Landing Point · Tokelau
| Cable | Status |
|---|---|
| Tokelau Submarine Cable | Active |
Atafu is a coral atoll in the south Pacific Ocean, forming the northernmost territory under New Zealand sovereignty and one of three islands that constitute Tokelau. Situated approximately 500 kilometres north of Samoa, its 52 islets enclose a central lagoon and together cover a land area of just 2.5 square kilometres. Despite its small size and remote position, Atafu serves as a submarine cable landing point, connected to the broader Pacific digital network through the Tokelau Submarine Cable.
One submarine cable lands at Atafu. The Tokelau Submarine Cable links all three atolls of Tokelau to one another, establishing an intra-territorial connection across the island group. This makes Atafu part of an inter-island corridor that brings fixed submarine connectivity to a community previously dependent on satellite communications alone.
The Tokelau Submarine Cable is a 250-kilometre system with a ready-for-service date of 2023, currently listed at draft status. The cable connects the three atolls of Tokelau — Atafu, Nukunonu, and Fakaofo — forming an internal network entirely within Tokelau's territory. At 250 kilometres, it is a short regional system designed to serve the specific connectivity requirements of these widely spaced but politically unified atolls.

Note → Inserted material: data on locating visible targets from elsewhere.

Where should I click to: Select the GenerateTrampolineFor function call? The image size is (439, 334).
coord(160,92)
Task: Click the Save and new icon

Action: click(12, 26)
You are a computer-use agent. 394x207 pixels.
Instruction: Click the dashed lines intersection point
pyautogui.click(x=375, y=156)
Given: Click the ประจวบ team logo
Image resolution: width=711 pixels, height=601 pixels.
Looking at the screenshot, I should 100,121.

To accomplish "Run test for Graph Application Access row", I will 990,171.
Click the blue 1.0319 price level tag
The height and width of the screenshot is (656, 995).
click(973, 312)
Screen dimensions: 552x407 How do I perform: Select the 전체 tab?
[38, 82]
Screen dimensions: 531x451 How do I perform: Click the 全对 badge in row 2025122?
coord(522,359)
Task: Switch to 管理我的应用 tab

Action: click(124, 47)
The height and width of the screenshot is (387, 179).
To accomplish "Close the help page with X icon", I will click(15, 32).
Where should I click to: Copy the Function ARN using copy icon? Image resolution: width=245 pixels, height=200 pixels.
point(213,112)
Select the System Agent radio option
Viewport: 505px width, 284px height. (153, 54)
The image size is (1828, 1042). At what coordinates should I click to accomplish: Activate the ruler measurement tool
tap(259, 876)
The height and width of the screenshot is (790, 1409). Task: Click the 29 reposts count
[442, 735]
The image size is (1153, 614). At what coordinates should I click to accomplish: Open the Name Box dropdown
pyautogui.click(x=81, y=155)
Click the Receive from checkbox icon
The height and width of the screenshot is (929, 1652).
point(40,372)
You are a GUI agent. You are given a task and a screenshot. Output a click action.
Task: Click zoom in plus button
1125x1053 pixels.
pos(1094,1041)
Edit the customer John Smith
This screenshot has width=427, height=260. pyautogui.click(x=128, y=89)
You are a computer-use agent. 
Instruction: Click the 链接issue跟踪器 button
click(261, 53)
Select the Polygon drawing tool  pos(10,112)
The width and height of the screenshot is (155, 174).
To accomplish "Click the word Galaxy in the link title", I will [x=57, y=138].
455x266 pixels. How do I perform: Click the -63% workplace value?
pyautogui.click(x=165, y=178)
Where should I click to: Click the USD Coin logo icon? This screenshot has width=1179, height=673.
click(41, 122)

Within Tokelau, submarine cable infrastructure is distributed across three landing points: Atafu, Nukunonu, and Fakaofo. Nukunonu hosts two cables, making it the most connected landing point in the territory, while both Atafu and Fakaofo each host one cable. Atafu's single-cable connection places it alongside Fakaofo in terms of cable count, and both rank behind Nukunonu in the scale of their submarine cable infrastructure.
Atafu functions as a single-cable terminus within the Tokelau Submarine Cable system, receiving connectivity through an intra-territorial link rather than an international or intercontinental route. The cable it hosts does not connect Tokelau to external nations; instead, it binds Atafu into a shared network with the other Tokelau atolls, enabling data exchange across a territory whose islands are spread across open ocean. As a draft system with a 2023 ready-for-service date, the Tokelau Submarine Cable represents a recent addition to Tokelau's overall infrastructure, which spans just two cables across three landing points.
In the regional submarine cable graph, Atafu's significance lies in completing the intra-Tokelau ring: without a landing at Atafu, the northernmost atoll of the territory would remain unconnected to the cable network linking its sister islands.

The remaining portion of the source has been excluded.